• Texto proporcionado:
^^^^^^^^
En un laboratorio de  multimegavatios, los  investigadores estudian los requisitos necesarios para un suministro de energía estable.
En un laboratorio de multimegavatios, los investigadores estudian los requisitos necesarios para un suministro de energía estable.
Fraunhofer-Institut für Solare Energiesysteme ISE

Bien conectada en todo el mundo

La Fraunhofer-Gesellschaft fue fundada el 26 de marzo de 1949, con una plantilla de solo 103 personas. El tamaño que alcanzaría más tarde era difícilmente imaginable. En la actualidad, la FhG ya no solo opera en Alemania, sino en todo el mundo, especialmente a través de sus ocho filiales extranjeras, ubicadas en Estados Unidos, Chile y Singapur, entre otros lugares. En este sentido, los proyectos internacionales son algo normal. La FhG también participa en varios proyectos de la Unión Europea, como el proyecto GreenCarbon, en el que se investigó, junto con socios de otros países, cómo obtener fibras de carbono a partir de residuos biológicos.
^^^^^^^^
• Extracto de datos:
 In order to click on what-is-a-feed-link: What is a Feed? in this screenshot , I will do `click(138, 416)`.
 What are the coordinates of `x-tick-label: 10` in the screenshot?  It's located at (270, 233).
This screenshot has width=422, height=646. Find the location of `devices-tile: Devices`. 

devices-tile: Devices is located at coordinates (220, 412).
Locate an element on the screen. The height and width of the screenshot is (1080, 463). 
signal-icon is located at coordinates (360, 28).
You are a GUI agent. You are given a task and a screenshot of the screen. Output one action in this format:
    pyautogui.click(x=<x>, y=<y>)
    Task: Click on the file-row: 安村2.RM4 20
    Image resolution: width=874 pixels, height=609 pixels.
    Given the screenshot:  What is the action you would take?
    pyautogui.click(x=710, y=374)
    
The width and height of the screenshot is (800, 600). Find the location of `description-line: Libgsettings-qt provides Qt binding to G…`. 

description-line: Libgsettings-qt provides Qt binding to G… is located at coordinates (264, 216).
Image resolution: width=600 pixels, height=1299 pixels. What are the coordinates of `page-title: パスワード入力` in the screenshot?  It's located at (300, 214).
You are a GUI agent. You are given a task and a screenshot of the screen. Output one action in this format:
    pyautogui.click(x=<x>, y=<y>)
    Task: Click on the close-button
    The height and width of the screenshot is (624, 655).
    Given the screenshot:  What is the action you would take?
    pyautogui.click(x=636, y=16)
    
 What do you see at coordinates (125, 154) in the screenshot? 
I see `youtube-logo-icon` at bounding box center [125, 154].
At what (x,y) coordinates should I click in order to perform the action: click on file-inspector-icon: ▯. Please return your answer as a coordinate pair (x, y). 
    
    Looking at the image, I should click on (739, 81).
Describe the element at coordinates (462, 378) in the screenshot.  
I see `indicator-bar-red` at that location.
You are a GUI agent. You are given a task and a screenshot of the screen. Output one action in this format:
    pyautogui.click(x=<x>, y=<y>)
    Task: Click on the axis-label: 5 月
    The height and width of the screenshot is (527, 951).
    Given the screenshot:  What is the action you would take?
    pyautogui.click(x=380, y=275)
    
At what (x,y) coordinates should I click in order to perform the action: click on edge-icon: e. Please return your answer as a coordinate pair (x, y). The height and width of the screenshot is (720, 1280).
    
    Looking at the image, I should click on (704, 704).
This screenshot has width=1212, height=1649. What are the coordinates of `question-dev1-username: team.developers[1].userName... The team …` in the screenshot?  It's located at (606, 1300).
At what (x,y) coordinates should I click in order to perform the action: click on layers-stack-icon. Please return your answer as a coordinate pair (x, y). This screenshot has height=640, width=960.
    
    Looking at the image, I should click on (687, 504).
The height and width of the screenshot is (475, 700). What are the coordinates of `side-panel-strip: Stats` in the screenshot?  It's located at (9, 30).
^^^^^^^^
• Instrucciones:
1. Según el texto sobre la Fraunhofer-Gesellschaft, ¿en qué fecha fue fundada esta organización?
2. Reproduzca del texto sobre la Fraunhofer-Gesellschaft el fragmento comprendido entre "En un laboratorio de multimegavatios, los" y "de residuos biológicos.".
El material no guarda relación alguna con el texto.

• Respuestas por tarea:
1. El 26 de marzo de 1949.

2.
En un laboratorio de multimegavatios, los investigadores estudian los requisitos necesarios para un suministro de energía estable.
Fraunhofer-Institut für Solare Energiesysteme ISE

Bien conectada en todo el mundo

La Fraunhofer-Gesellschaft fue fundada el 26 de marzo de 1949, con una plantilla de solo 103 personas. El tamaño que alcanzaría más tarde era difícilmente imaginable. En la actualidad, la FhG ya no solo opera en Alemania, sino en todo el mundo, especialmente a través de sus ocho filiales extranjeras, ubicadas en Estados Unidos, Chile y Singapur, entre otros lugares. En este sentido, los proyectos internacionales son algo normal. La FhG también participa en varios proyectos de la Unión Europea, como el proyecto GreenCarbon, en el que se investigó, junto con socios de otros países, cómo obtener fibras de carbono a partir de residuos biológicos.